Epargner à la population des privations
Se présentant comme le champion de la lutte anticorruption et le défenseur des classes populaires au pouvoir d’achat miné par l’inflation, M. Raïssi est le seul des quatre candidats à avoir véritablement fait campagne.
« J’espère qu’il saura (épargner à la population) des privations », a confié à l’AFP vendredi une de ses électrices à Téhéran, une infirmière drapée dans un tchador noir.
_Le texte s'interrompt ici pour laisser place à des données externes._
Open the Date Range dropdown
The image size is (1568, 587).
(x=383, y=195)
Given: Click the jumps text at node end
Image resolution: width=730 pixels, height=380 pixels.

Réélu en 2017 au premier tour face à M. Raïssi qui avait alors obtenu 38% des voix, le président Hassan Rohani, un modéré qui quittera le pouvoir en août, finit son second mandat à un niveau d’impopularité rarement atteint.
A Téhéran, il n’est pas compliqué de trouver des abstentionnistes accusant le gouvernement de n’avoir « rien fait » pour le pays ou ne voyant pas l’intérêt de participer à une élection courue d’avance, voire selon eux « organisée » pour permettre à M. Raïssi de gagner.
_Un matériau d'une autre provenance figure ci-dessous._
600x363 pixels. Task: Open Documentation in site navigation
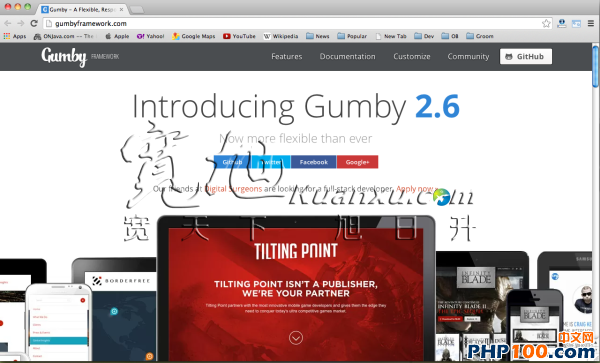pos(347,57)
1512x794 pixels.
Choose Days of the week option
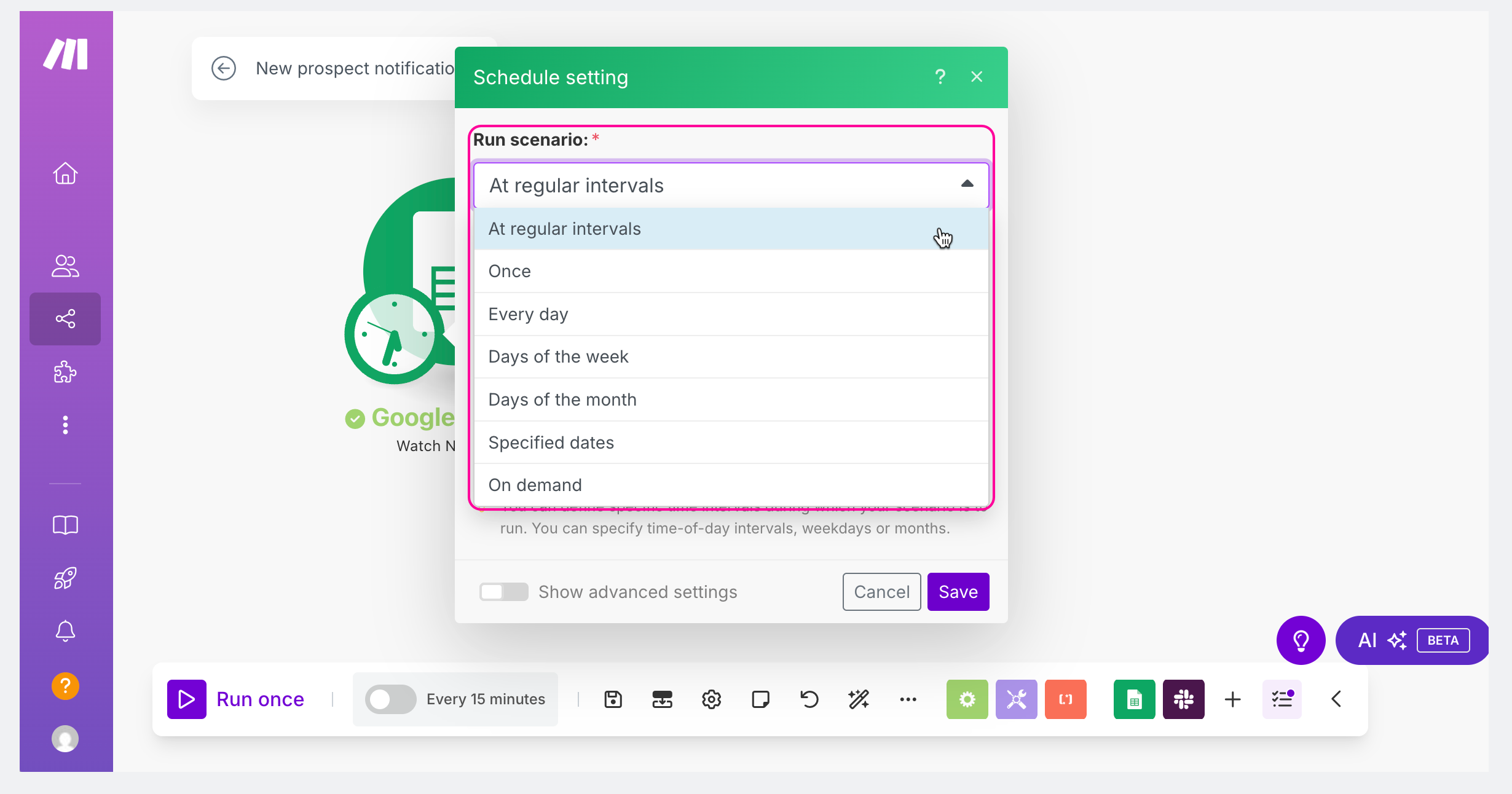[x=731, y=356]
Face à des appels au boycottage lancés par l’opposition en exil, et par quelques dissidents en Iran, le guide suprême Ali Khamenei avait multiplié les appels à participer en masse au scrutin.
Sans appeler à l’abstention, l’ancien président Mahmoud Ahmadinejad, populiste qui avait vu sa candidature invalidée en mai, a lui dénoncé une élection organisée « contre les intérêts du pays » et annoncé sa décision, à titre personnel, de ne pas participer à « ce péché ».
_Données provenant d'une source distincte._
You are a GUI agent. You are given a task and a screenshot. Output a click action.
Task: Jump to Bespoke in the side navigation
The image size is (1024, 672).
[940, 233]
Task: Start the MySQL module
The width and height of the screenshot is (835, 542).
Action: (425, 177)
L’essentiel du pouvoir est aux mains du guide suprême
Le président a des prérogatives limitées en Iran, où l’essentiel du pouvoir est aux mains du guide suprême.
Le bilan de M. Rohani est entaché par l’échec de sa politique d’ouverture après le retrait des Etats-Unis, en 2018, de l’accord sur le nucléaire iranien conclu avec les grandes puissances.
Ce retrait et le rétablissement de sanctions américaines punitives qui a suivi ont plongé le pays dans une violente récession en privant notamment le gouvernement de ses recettes pétrolières à l’exportation.
En décembre et janvier 2017-2018 et en novembre 2019, deux vagues de contestation ont été violemment réprimées.
la priorité: la levée des sanctions américaines
Sur la question du redressement de l’économie, M. Raïssi a déclaré a plusieurs reprises que la priorité du pays était d’obtenir la levée des sanctions américaines, et donc de poursuivre les négociations en cours pour sauver l’accord de Vienne en y réintégrant les Etats-Unis.
Pour l’opposition en exil et des défenseurs des droits humains, M. Raïssi est l’incarnation de la répression et son nom associé aux exécutions massives de détenus de gauche en 1988, à l’époque où il était procureur adjoint du tribunal révolutionnaire de Téhéran.
Interrogé en 2018 et en 2020 sur cette page noire de l’histoire récente, M. Raïssi a nié y avoir joué le moindre rôle, mais a rendu « hommage » à l’« ordre » donné selon lui par l’ayatollah Khomeiny, fondateur de la République islamique, de procéder à cette épuration.
M. Raïssi figure sur la liste noire des responsables iraniens sanctionnés par Washington pour « complicité de graves violations des droits humains ».